Implications for Health Care Providers, Medical Device Companies, and Digital Health Companies

The obligation to notify the Illinois Attorney General within five days of providing notice to the Secretary is significant since we understand that the Illinois Attorney General, who also has the authority to enforce HIPAA, intends to continue focusing on data privacy and security enforcement in the coming years. As a result, health care providers, medical device companies, and digital health companies should ensure that all Personal Information in their possession is subject to the same HIPAA protections and security standards regardless of whether such Personal Information is also deemed to be protected health information under HIPAA. Given the increase in enforcement and potential for increased fines and penalties, covered entities and business associates should consider whether to automatically report a security incident without the benefit of undertaking a risk assessment to determine whether such incident actually rises to the level of a breach, or whether in fact there is a low probability of compromise of the data, in which case such incident would not rise to the level of a reportable breach.

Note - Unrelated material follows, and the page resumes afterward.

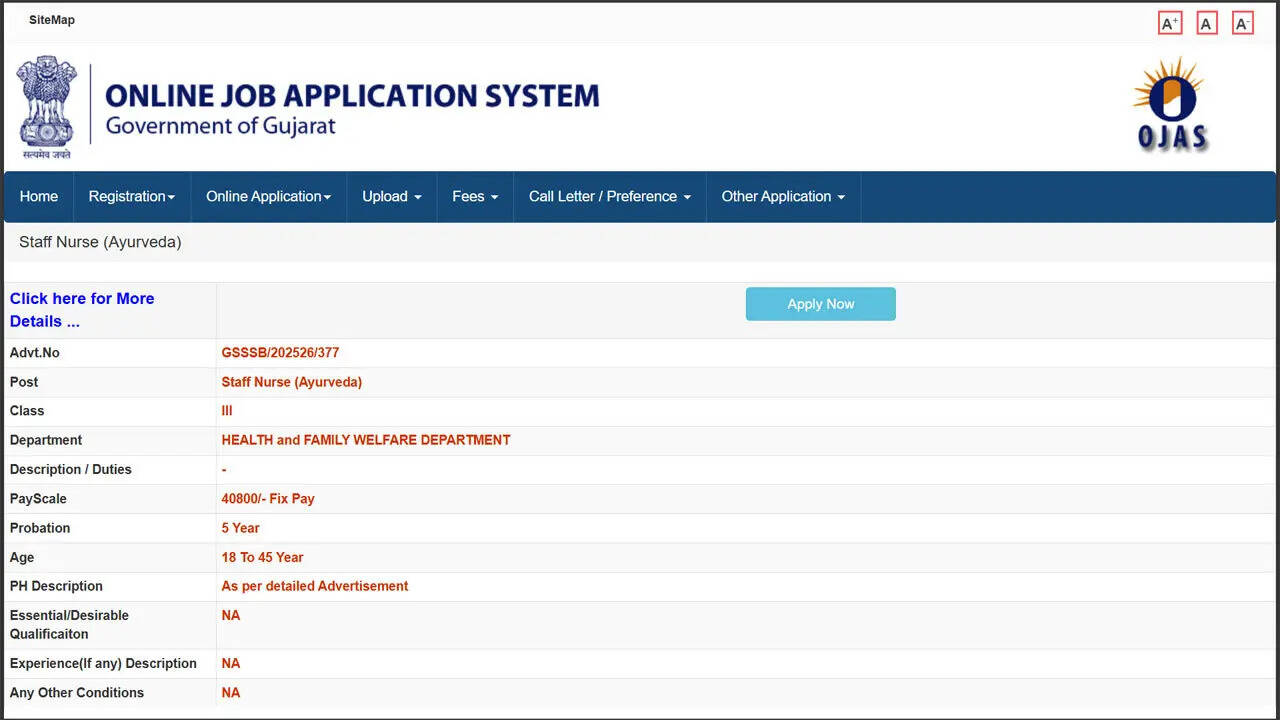Click here for More Details link
The image size is (1280, 720).
pos(82,309)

To the extent health care providers, medical device companies, and digital health companies take the position that they are not covered entities or business associates under HIPAA, and, given the expanded definition of “Personal Information,” including the addition of the broad “Medical information,” companies should take inventory of the data elements collected from individuals and determine whether such data is nevertheless subject to PIPA. Companies that deal with such electronic information will need to implement reasonable security measures to protect the Personal Information, and must also have contracts in place requiring third parties who receive Personal Information to safeguard such information with reasonable security measures. It is unclear what the Illinois Attorney General will expect regarding the implementation of “reasonable security measures” by data collectors, but the Illinois Attorney General may look to GLBA, PCI, FCRA and HIPAA standards, and/or utilize its 2012 guidance, Information Security and Security Breach Notification Guidance.3

Please let us know if you have any questions on PIPA’s new amendments or how to comply with its security and breach notification requirements.

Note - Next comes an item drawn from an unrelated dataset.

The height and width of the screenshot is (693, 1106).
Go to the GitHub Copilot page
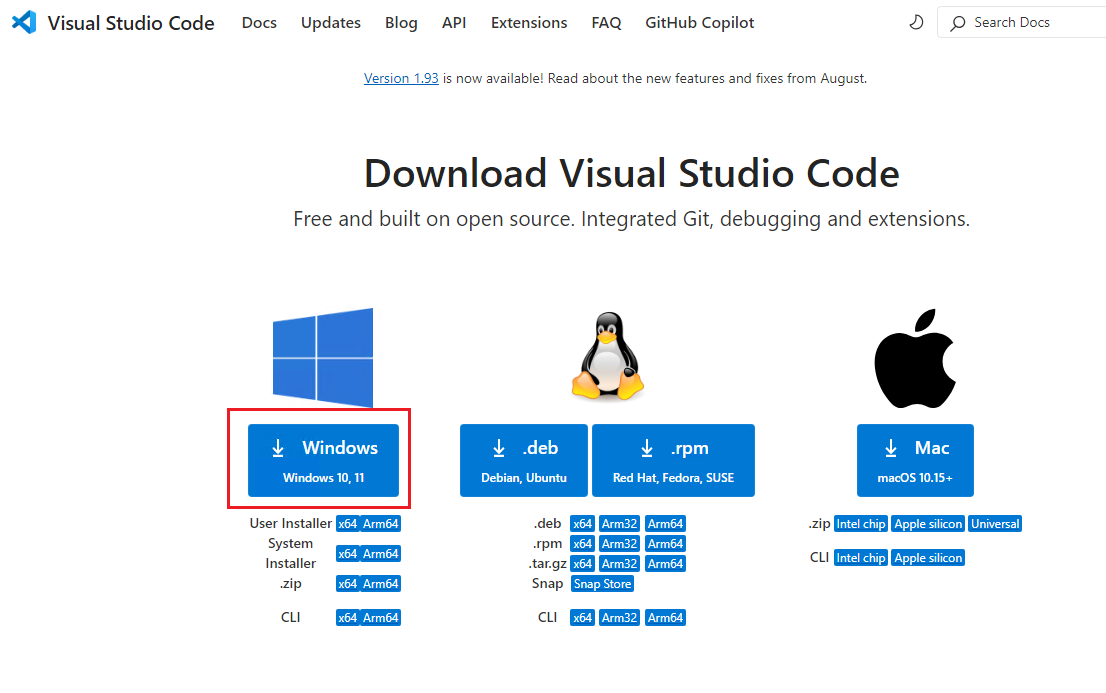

1 For example, the previous proposed amendments included consumer marketing information and geolocation information as protected personal information and required a 30-day Attorney General notice requirement. See Gov. Bruce Rauner, Letter to the Illinois Senate, Aug. 21, 2015, available here.

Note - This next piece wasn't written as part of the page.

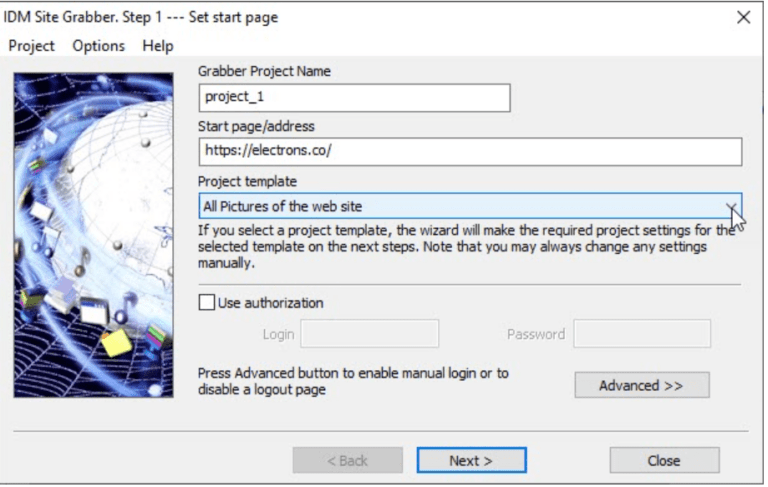The image size is (768, 487).
Task: Open the Options menu
Action: click(x=98, y=46)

2 PIPA at 815 ILCS 530/5, Section 5.

3 Illinois Attorney General, Information Security and Security Breach Notification Guidance, Jan. 27, 2012. Such 2012 guidance has detailed recommendations for i) physical and electronic safeguards, including PCI standards for transmission of payment information and employee training; ii) information security program standards based upon GLBA and FCRA guidance; iii) steps for responding to data breaches; and iv) satisfying notification requirements in the event of a breach of Personal Information. However, we have not seen an indication from the Illinois Attorney General to date whether data collectors should use the 2012 guidance or wait for new guidance.